··· Fragmento proporcionado ···
Enfrentarse al mal, encontrar la libertad

Cómo la victoria de Cristo sobre el pecado es nuestra para compartir hoy

Peterson Toscano habló con Adria para el podcast de diciembre de Quakers Today.

Mientras reflexiono sobre los acontecimientos que nos rodean, a menudo mis pensamientos se dirigen a la Guerra del Cordero, como los Amigos tradicionalmente llaman a la lucha por resistir el pecado y permanecer fieles a la llamada de Dios en un mundo a menudo hostil. Sin embargo, hablar de esta batalla espiritual entre el bien y el mal con otros Amigos liberales puede ser difícil. Muchos de nosotros existimos en un mundo donde conceptos como “pecado” y “mal” parecen anacrónicos. En este mundo, las necesidades básicas están incuestionablemente cubiertas, las adicciones son discretas y la violencia es impensable. En este mundo, la gente puede estar confundida o desorientada o ser disfuncional, pero ¿“pecadora”? ¡Qué concepto tan anticuado! ¿No es suficiente, podrían decir esos Amigos, tratar de ser buenos y reconocer que hay algo de Dios en cada persona, sin dejarse atrapar por tonterías supersticiosas?
···
Tarea asignada 1:
Responda a estas preguntas sobre el texto acerca de la Guerra del Cordero:
(a) ¿Con quién habló Peterson Toscano y para qué programa?
(b) ¿Qué nombre dan tradicionalmente los Amigos a la lucha por resistir el pecado?
(c) Según el texto, ¿qué dos conceptos parecen anacrónicos a muchos Amigos liberales?
Tarea asignada 2: Escriba la continuación del texto sobre la Guerra del Cordero a partir de la última oración.
Las líneas no intervienen en nada de esto.
··· Los datos ···
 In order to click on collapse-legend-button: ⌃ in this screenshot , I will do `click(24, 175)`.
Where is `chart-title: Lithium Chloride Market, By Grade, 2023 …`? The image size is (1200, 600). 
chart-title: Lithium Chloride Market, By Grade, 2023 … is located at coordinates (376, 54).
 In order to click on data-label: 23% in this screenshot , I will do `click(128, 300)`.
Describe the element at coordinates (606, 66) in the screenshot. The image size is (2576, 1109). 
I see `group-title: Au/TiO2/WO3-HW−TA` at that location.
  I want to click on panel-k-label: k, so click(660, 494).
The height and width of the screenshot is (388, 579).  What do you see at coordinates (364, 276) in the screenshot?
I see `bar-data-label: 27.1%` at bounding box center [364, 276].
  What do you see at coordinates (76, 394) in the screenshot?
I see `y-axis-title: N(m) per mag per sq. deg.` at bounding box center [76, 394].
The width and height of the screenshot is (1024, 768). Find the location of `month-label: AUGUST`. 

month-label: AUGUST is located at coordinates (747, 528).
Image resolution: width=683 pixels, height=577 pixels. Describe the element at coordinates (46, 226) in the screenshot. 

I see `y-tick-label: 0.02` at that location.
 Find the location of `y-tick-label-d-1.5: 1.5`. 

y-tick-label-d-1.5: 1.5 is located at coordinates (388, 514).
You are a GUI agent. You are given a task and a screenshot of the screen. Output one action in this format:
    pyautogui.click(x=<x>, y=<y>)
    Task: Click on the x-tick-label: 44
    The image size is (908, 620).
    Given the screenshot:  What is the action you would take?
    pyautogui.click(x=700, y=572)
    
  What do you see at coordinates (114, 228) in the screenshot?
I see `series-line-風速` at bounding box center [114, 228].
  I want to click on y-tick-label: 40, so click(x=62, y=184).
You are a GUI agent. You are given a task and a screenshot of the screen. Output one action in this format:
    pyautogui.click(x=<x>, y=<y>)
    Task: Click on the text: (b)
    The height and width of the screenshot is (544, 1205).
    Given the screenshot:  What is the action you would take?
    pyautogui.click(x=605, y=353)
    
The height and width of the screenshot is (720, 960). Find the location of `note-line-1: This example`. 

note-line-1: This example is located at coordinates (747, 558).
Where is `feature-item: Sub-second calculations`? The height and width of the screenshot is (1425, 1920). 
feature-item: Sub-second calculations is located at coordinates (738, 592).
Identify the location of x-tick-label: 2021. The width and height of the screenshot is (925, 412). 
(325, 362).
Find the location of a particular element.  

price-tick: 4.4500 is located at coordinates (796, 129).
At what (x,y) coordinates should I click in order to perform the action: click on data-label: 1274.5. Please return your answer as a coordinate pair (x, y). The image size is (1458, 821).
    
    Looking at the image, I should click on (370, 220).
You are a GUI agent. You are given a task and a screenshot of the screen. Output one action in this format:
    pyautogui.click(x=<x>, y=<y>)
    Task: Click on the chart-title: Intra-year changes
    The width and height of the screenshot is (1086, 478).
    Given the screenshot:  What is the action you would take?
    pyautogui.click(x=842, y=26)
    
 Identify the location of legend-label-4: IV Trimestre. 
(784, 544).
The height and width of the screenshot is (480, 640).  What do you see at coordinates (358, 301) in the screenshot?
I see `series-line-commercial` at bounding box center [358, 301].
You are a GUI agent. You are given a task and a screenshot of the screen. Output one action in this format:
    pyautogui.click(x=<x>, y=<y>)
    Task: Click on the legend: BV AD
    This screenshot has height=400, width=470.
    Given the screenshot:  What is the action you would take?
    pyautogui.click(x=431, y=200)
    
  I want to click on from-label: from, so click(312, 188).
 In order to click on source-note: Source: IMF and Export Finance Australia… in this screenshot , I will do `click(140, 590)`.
···
Resultado 1:
(a) Con Adria, para el podcast de diciembre de Quakers Today.
(b) La Guerra del Cordero.
(c) Los conceptos de "pecado" y "mal".

Resultado 2:
Ese podría ser el caso, si la gran mayoría de la humanidad no habitara otro mundo completamente diferente: uno menos privilegiado y mucho más peligroso. En ese mundo, no “poner la otra mejilla” no solo conduce a chismes o al distanciamiento, sino a tiroteos desde coches en represalia. En ese mundo, la decisión de un hombre de abandonar a su familia no solo conduce a la compleja logística de la custodia compartida, sino al hambre, la falta de vivienda y la ira generacional en los niños que quedan atrás. En ese mundo, la adicción no significa una afición excesiva a los cócteles después de la cena, sino que los niños vuelven a casa y descubren que papá ha vendido sus preciados juguetes por un colocón o que mamá está demasiado ocupada entreteniendo a sus “amigos” para darles un baño o prepararles la comida. En ese mundo, las decisiones que tomamos no son opciones de estilo de vida neutrales, sino choques sísmicos que repercuten en la vida de nuestros seres más cercanos para bien o para mal.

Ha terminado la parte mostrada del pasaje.